A diver services monitoring frames during a dredge trial in northern Moreton Bay.
22 April 2015

The University of Queensland has joined forces with Australia’s largest multi-cargo port  for a $2 million research project to develop new port-related engineering solutions.

The three-year Port of Brisbane project is one of the first ventures by UQ’s Australian Institute for Business and Economics, set up last year as a new model for university-business research collaboration.

Institute Director Paul Gollan said UQ School of Civil Engineering research teams would focus on channel deepening, land reclamation and other port activities.

“Through the institute, private industry can access the in-depth knowledge of hundreds of UQ researchers,” Professor Gollan said.

“The institute focuses on using UQ’s expertise to tackle practical problems and come up with workable solutions for industry.

“Under this new venture, the University and the Port of Brisbane will each provide $1 million to improve Queensland’s research and development of port-related technology.”

Port of Brisbane Pty Ltd Interim Chief Executive Officer Darryl Mutzelburg said the partnership with UQ created an ideal fusion between industry and research that would deliver significant benefits to the port.

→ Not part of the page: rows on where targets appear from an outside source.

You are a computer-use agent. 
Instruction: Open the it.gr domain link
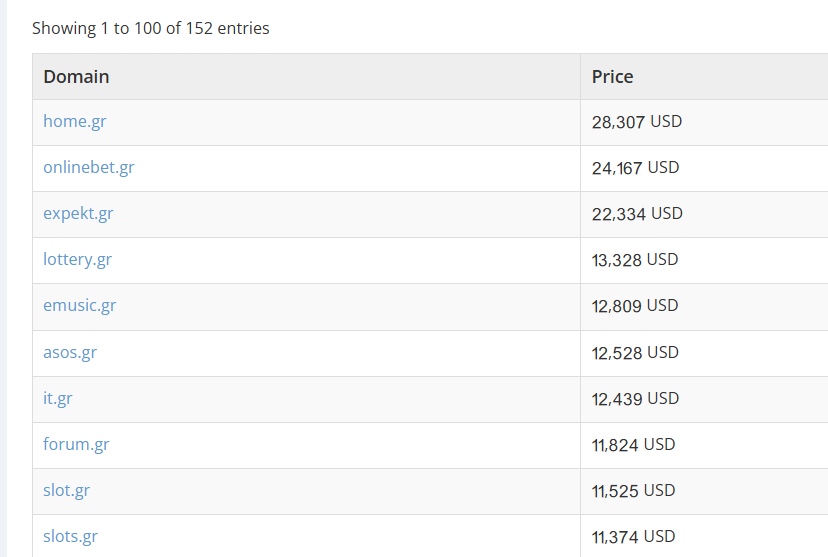58,399
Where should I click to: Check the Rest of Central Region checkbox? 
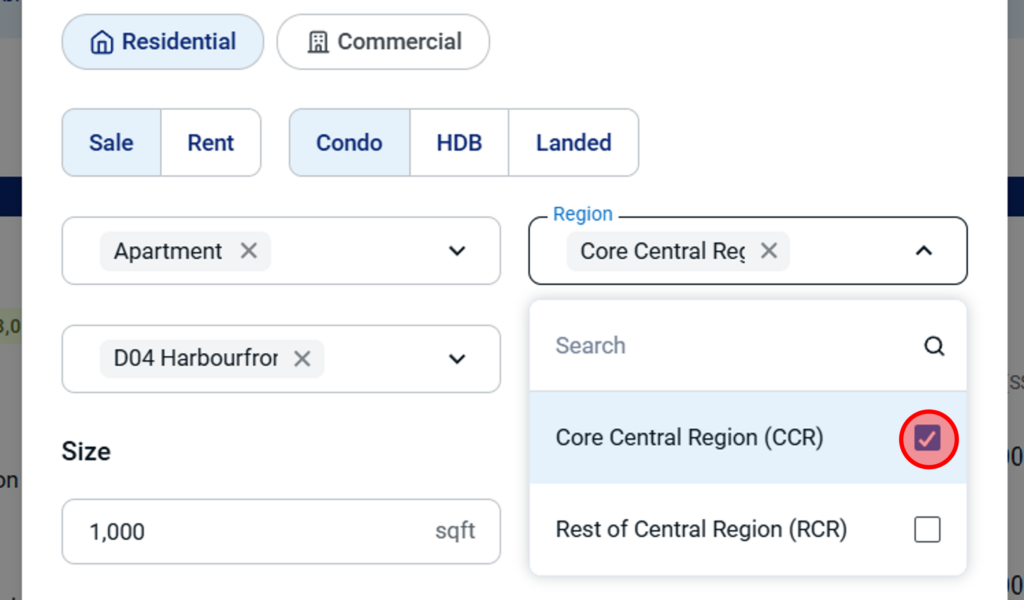click(x=927, y=530)
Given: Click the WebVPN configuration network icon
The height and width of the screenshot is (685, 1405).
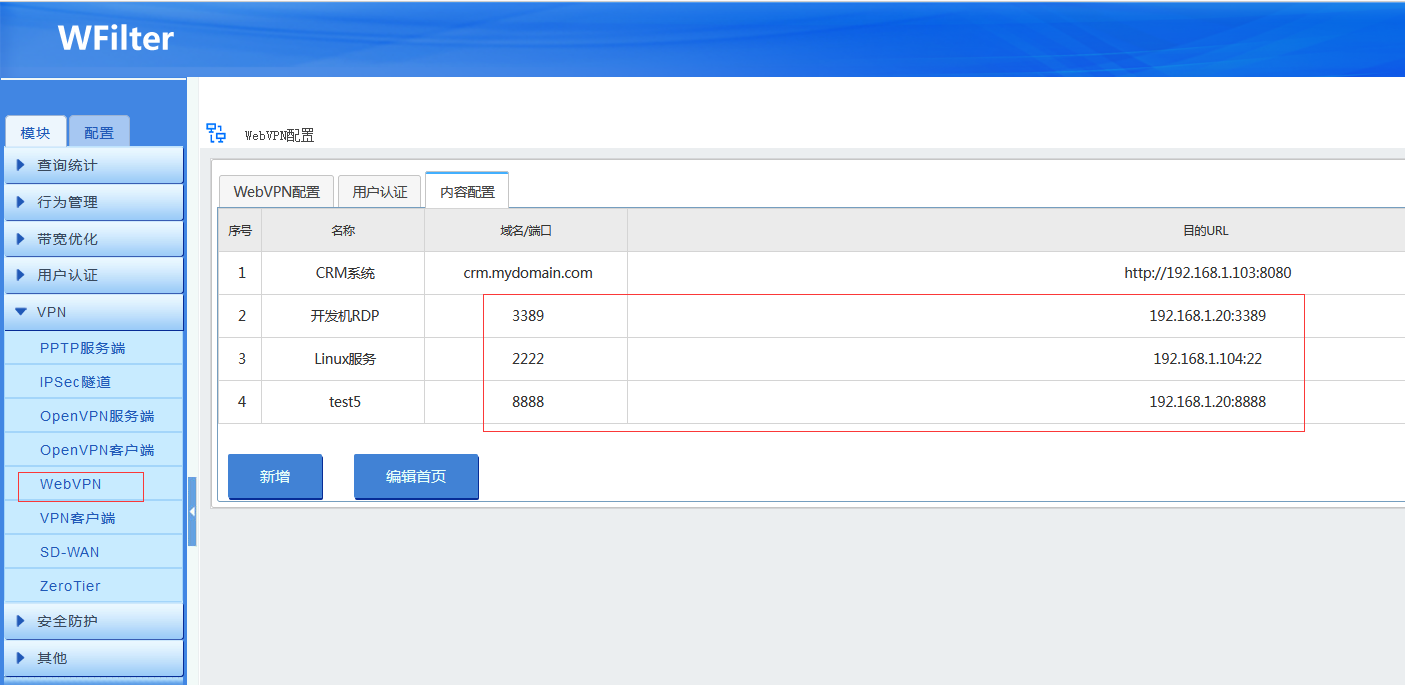Looking at the screenshot, I should pos(215,133).
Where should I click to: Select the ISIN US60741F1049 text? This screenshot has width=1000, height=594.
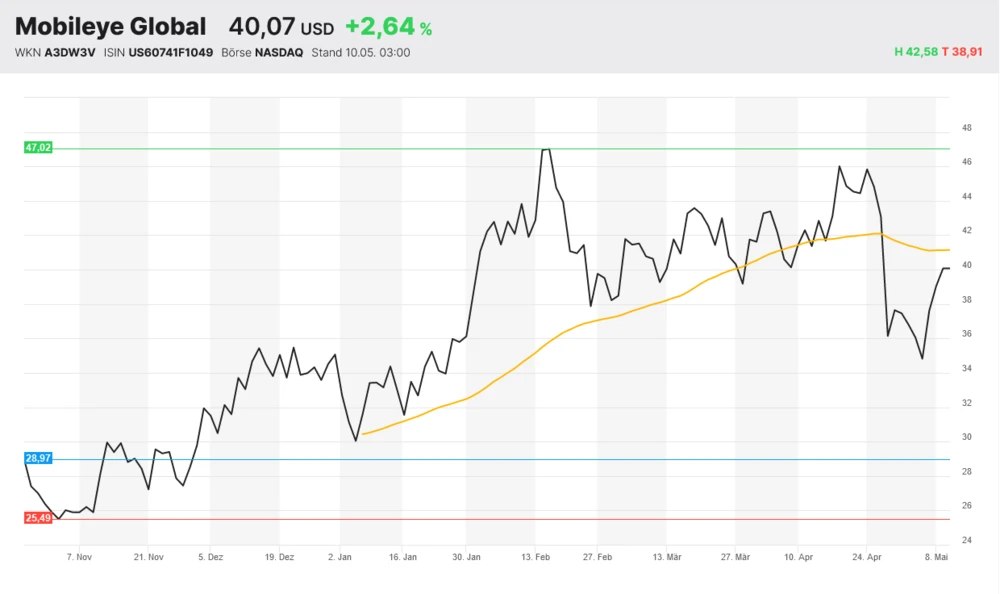pyautogui.click(x=158, y=52)
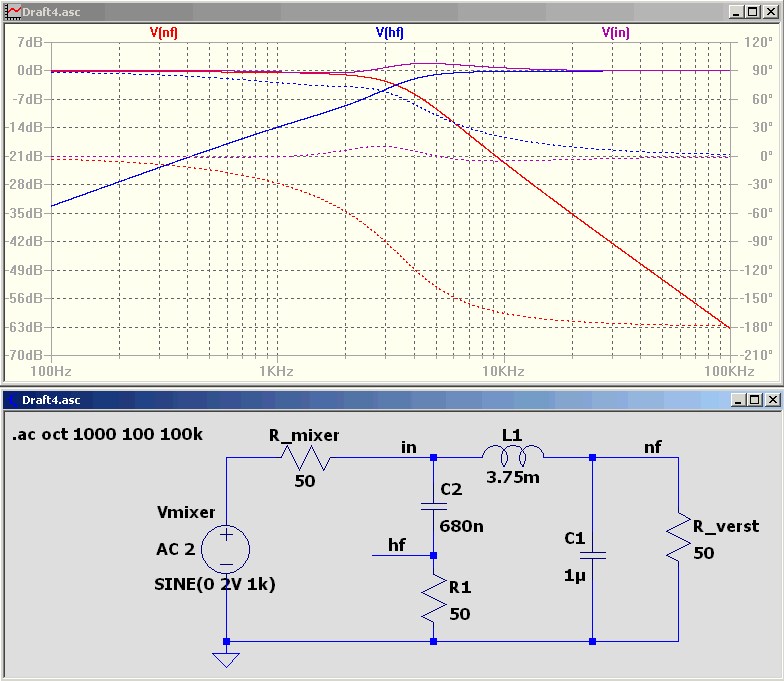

“As a world-class infrastructure asset, the Port of Brisbane is continually growing, and we are always seeking practical and sustainable solutions to help build capacity in the most efficient and sustainable manner,” Mr Mutzelburg said.

“The Port of Brisbane will work with UQ to undertake innovative research and development into the port’s land reclamation and shipping channel optimisation strategies.

“UQ’s first-class research and engineering capabilities will complement our in-house expertise, resulting in valuable collaboration on a range of strategic projects.

“I’m confident the work undertaken throughout the partnership will deliver results that will help future-proof the Port of Brisbane as the state’s economic engine.”

School of Civil Engineering Head José Torero said ports provided a challenging research environment for academic staff and students.

“This relationship will allow students – from first-year undergraduates up to PhD level – to work in a world-class port facility, exposing them to practical issues facing these ports regionally and globally,” Professor Torero said.

“In turn, the Port of Brisbane will have access to world-class researchers as well as the prospect of graduate engineers familiar with the port’s operations and development needs.”

Similar engagement had already occurred in a successful channel-deepening trial in northern Moreton Bay.

“Numerous geotechnical and environmental issues surrounding the dredging had to be overcome and UQ researchers played a critical role in informing the process,” Professor Torero said.

The port’s subsequent ability to bring larger container vessels through the channel produced identifiable increase in the port’s capacity.”